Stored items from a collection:
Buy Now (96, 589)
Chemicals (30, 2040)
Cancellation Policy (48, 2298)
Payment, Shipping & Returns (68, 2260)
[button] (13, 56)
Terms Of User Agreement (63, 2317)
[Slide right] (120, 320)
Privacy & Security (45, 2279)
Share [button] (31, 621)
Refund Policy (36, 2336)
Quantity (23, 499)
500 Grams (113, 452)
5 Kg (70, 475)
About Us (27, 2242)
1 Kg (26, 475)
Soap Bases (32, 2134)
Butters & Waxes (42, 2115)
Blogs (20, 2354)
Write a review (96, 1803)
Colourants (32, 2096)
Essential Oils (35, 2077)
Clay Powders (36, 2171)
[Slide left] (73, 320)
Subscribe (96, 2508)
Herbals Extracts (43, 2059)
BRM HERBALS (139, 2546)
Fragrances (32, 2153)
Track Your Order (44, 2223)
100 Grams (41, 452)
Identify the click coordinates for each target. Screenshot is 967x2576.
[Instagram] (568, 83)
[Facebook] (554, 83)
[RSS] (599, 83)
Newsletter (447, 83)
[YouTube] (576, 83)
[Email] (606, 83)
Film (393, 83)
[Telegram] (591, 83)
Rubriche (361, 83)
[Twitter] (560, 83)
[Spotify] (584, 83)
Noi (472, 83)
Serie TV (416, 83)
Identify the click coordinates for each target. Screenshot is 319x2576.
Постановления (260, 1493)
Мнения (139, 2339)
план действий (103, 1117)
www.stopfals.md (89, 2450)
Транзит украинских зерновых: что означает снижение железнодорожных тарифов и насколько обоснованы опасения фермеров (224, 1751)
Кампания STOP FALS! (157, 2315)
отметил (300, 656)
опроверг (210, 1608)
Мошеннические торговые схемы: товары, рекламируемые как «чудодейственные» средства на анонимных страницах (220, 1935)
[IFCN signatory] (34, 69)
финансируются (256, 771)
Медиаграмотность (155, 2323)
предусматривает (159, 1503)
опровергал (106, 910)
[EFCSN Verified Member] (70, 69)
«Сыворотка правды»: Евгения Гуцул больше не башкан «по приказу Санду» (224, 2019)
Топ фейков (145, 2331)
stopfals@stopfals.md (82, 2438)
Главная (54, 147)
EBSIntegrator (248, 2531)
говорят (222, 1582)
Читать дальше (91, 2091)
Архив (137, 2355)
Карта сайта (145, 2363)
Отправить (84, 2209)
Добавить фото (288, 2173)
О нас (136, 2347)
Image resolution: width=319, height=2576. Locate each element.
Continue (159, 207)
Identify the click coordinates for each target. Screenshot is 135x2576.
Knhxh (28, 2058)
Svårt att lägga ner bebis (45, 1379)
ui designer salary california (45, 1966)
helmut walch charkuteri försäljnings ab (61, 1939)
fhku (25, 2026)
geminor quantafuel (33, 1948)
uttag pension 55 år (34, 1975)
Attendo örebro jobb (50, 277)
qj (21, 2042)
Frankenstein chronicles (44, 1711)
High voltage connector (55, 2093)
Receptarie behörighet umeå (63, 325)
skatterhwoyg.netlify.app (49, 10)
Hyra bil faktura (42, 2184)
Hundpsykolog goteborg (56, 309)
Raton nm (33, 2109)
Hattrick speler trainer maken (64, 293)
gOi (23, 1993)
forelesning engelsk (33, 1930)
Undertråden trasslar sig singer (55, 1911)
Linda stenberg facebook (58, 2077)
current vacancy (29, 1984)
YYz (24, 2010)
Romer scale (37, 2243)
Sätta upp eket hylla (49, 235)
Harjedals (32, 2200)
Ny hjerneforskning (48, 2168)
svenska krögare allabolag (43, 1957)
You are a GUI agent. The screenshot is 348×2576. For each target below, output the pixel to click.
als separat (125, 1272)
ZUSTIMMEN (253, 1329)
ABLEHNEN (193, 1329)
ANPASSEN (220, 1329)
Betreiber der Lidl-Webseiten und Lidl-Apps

**Exercise description**:
Among the records above, extract exactly the lines from the line with "Читать дальше (91, 2091)" to the line with "Svårt att lägga ner bebis (45, 1379)", both lines included, and leave out the rest.

**Answer area**:
Читать дальше (91, 2091)
Архив (137, 2355)
Карта сайта (145, 2363)
Отправить (84, 2209)
Добавить фото (288, 2173)
О нас (136, 2347)
Image resolution: width=319, height=2576. Locate each element.
Continue (159, 207)
Identify the click coordinates for each target. Screenshot is 135x2576.
Knhxh (28, 2058)
Svårt att lägga ner bebis (45, 1379)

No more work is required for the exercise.